Guaranteed selling points: Landlords often make a selling point of high occupancy rates or a large number of monthly visitors. Harper recommends getting these in writing and exacting concessions (including the freedom to leave) if the landlord falls, say, 20 percent below the guarantees.

Of Brokers, Beware

You may have recruited your broker, but your broker isn't necessarily working for you. He is working for the landlord who pays the commission -- in most markets from 5 percent to 6 percent of the total lease value, split between the landlord's listing agent and the broker who introduced you to the property. Here are other things to keep in mind about brokers:

Listen to your lawyer. A good real estate lawyer -- who really does work for you -- can recommend brokers who will advise you in good faith.

Trust but verify. Small-business counselors advise against leaning too heavily on your broker when it comes time to negotiate. "Most brokers will do whatever it takes to get the deal signed and don't want to add complexity," says Harper. All contract details should cross your lawyer's desk.

Don't go it alone. The previous point notwithstanding, negotiating on your own behalf won't put extra money in your pocket. The share of the commission that would have gone to your broker will just go to the listing agent. And you could miss opportunities for concessions.

Make sure your broker has experience in your market. Commercial real estate divides into three segments: retail, office, and industrial. Each involves different issues and market trends. The amount of free rent available, for instance, will vary both by geography and market.

Keep your options open. Some brokers will insist on an exclusive representation agreement. Resist it, says Harper. If you do sign a tenant representation agreement, your hands are pretty much tied, he says.

Renegotiate Now

Even if you are locked into a lease, you still have leverage to renegotiate, particularly in the current environment. Given the time and cost involved, most landlords will be reluctant to sue a tenant that is forced by circumstances to break a lease, says Fried. Moreover, he adds, "it takes time to find somebody new, and when they find somebody, they're going to want free money." In other words, a landlord has a lot of incentive to work out a deal if you can convince him or her that you are going through a tough period.

That said, some negotiating tactics are better than others. "Most landlords are willing to do something that's short term," says Cooper. "You're more likely to get something like a 25 percent rent abatement for the next six months than getting your rent reduced for the rest of the lease."

Resources

The Center for Commercial Real Estate (cfcre.com) offers a comprehensive guide to leasing property, including a glossary for decoding industry jargon.

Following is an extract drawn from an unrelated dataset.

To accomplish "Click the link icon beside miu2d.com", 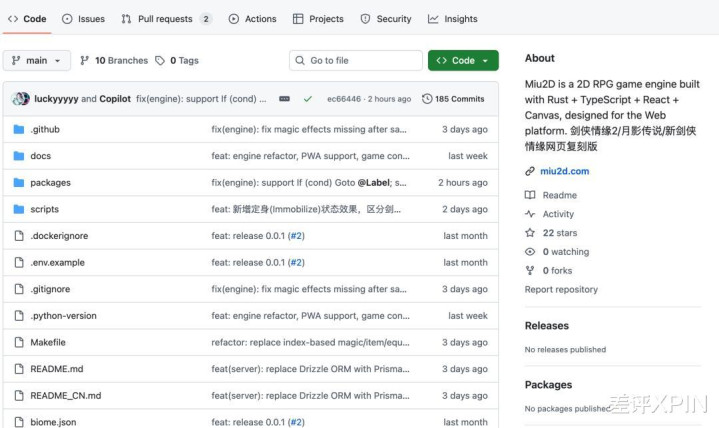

OfficeSpace.com provides real estate listings in seven U.S. cities and valuable resources for a prospective tenant, including FAQs and a glossary.

Study up on your market at LoopNet.com, which lists 650,000-plus properties for sale or lease nationwide. A 24-hour membership for searching costs $30.

Your local economic development authority not only can provide information about the real estate market but may also offer incentives for opening or relocating a business.